70歳で結婚「ここが終の棲家になるでしょう」

 華やかな京都暮らしは、平成8年に終わった。西村さんは自宅で倒れたのだ。

 お正月に目が覚めたら、右手の感覚がないんです。起き上がることもできないから、山村さんに電話して。救急車を呼んでもらったんです。脳血栓でした。幸い手術をしたら回復して執筆はできるようになりましたが、9月に山村さんが亡くなったんですよ。山村さんの娘さんたちも東京にお嫁に行っていたから一人になってしまって。医師から温泉でのリハビリを勧められたこともあって、12月に湯河原に移りました。

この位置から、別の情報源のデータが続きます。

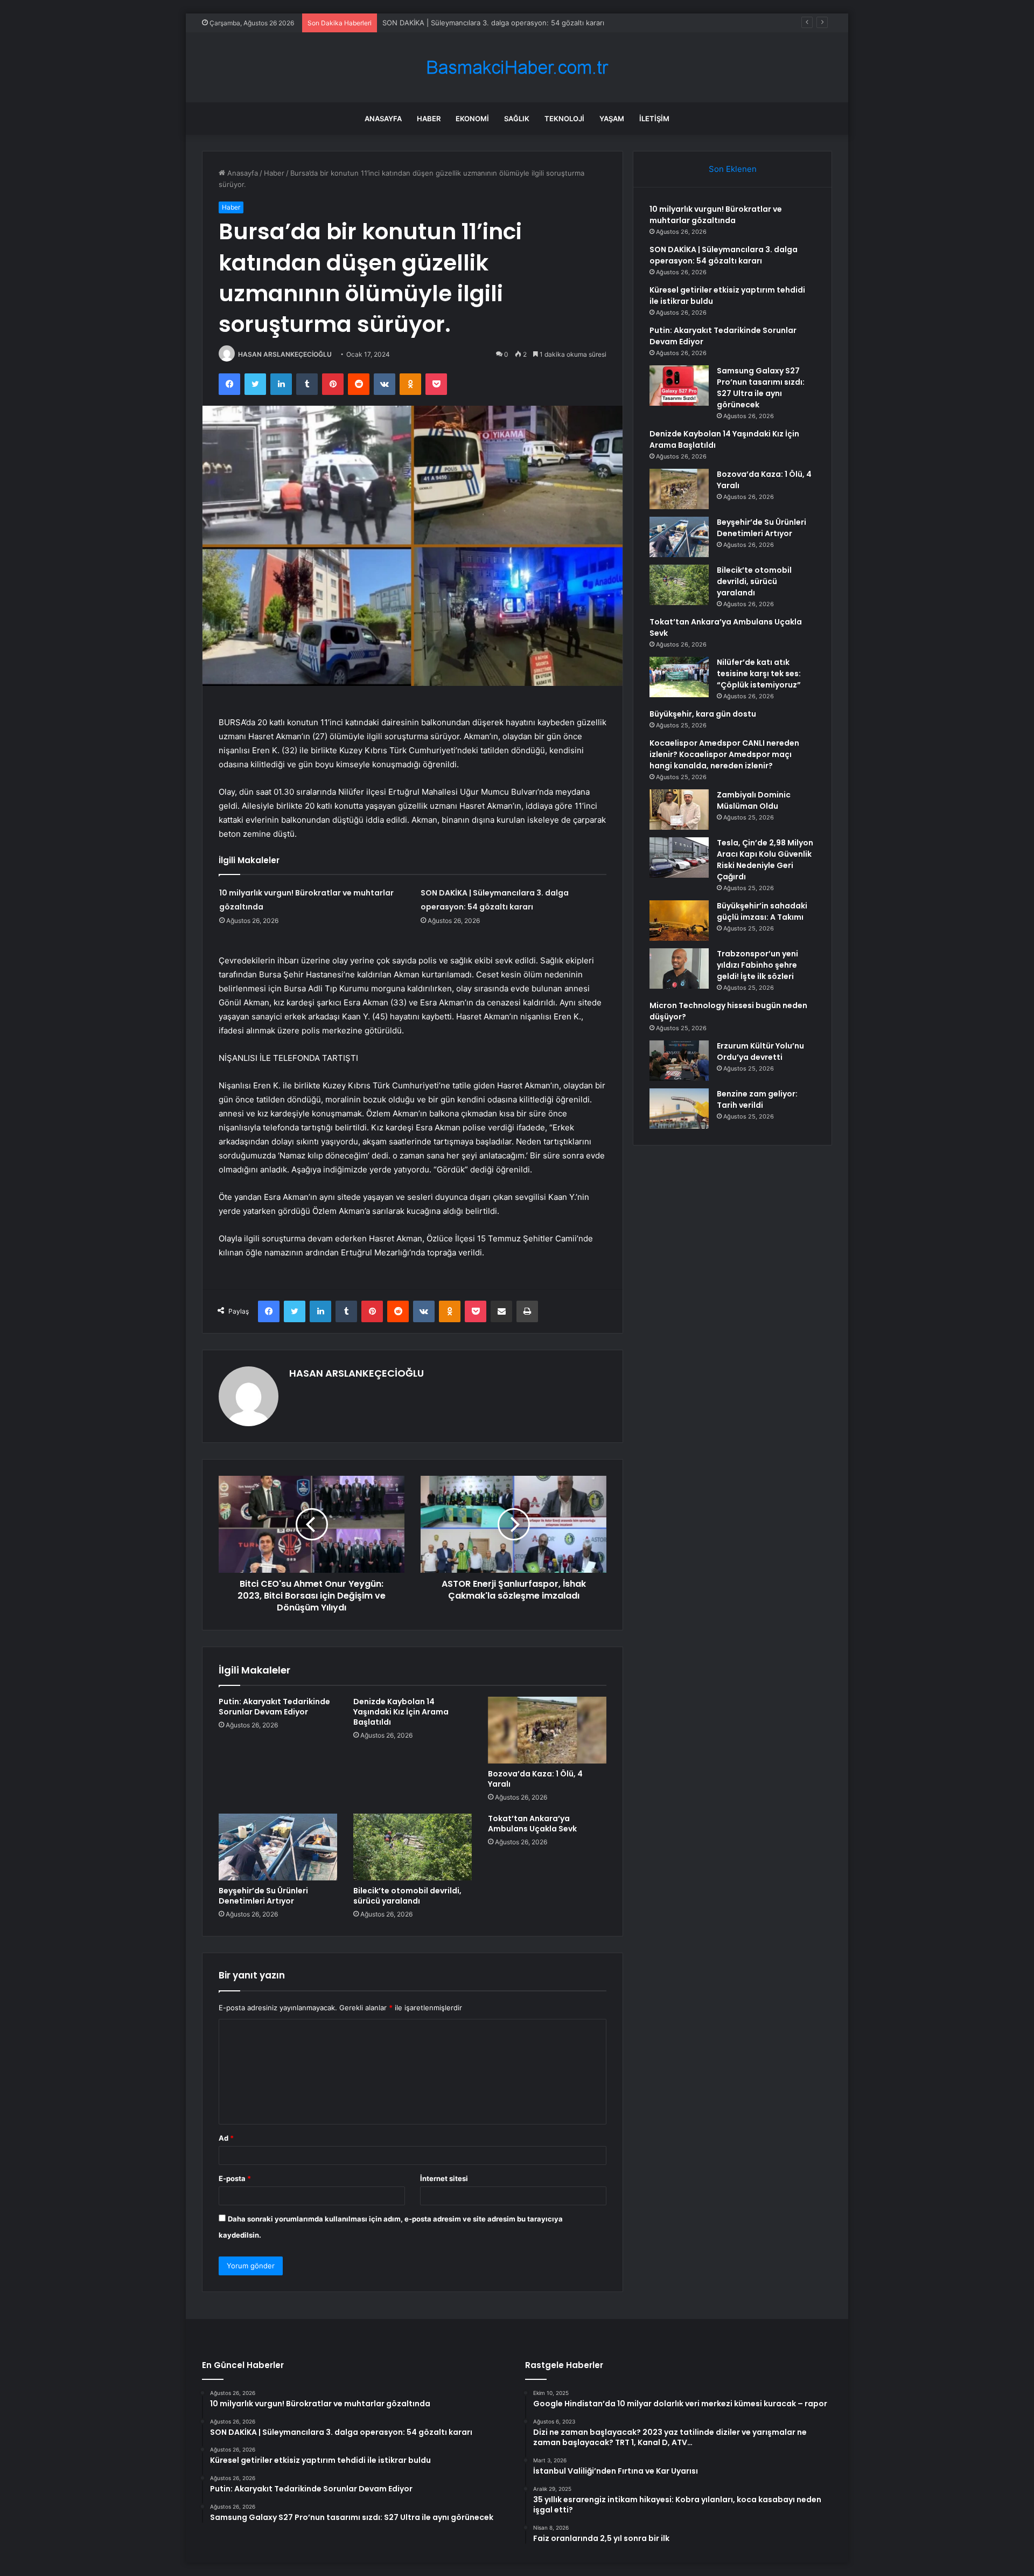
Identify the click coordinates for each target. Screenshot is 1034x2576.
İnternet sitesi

 しばらくは旅館から病院に通っていましたが、正月には出なければならなくなって。近くのマンションを買いました。部屋は170平米で、30畳くらいある広いベランダに、山から降りてきた猿が遊びに来るんですよ。1年くらいしかいませんでしたが、面白いところでした。

 70歳のとき、初めて結婚しました。奥さんとは湯河原に来てから知り合いました。秘書を務めてくれていたのですが、もう辞めると言うから、逃げられてはいけないと思って(笑)。楽しいことに目を向けさせてくれる人なんですよ。すごくしっかりしていて、何ごとも彼女に任せておけば間違いないと思えます。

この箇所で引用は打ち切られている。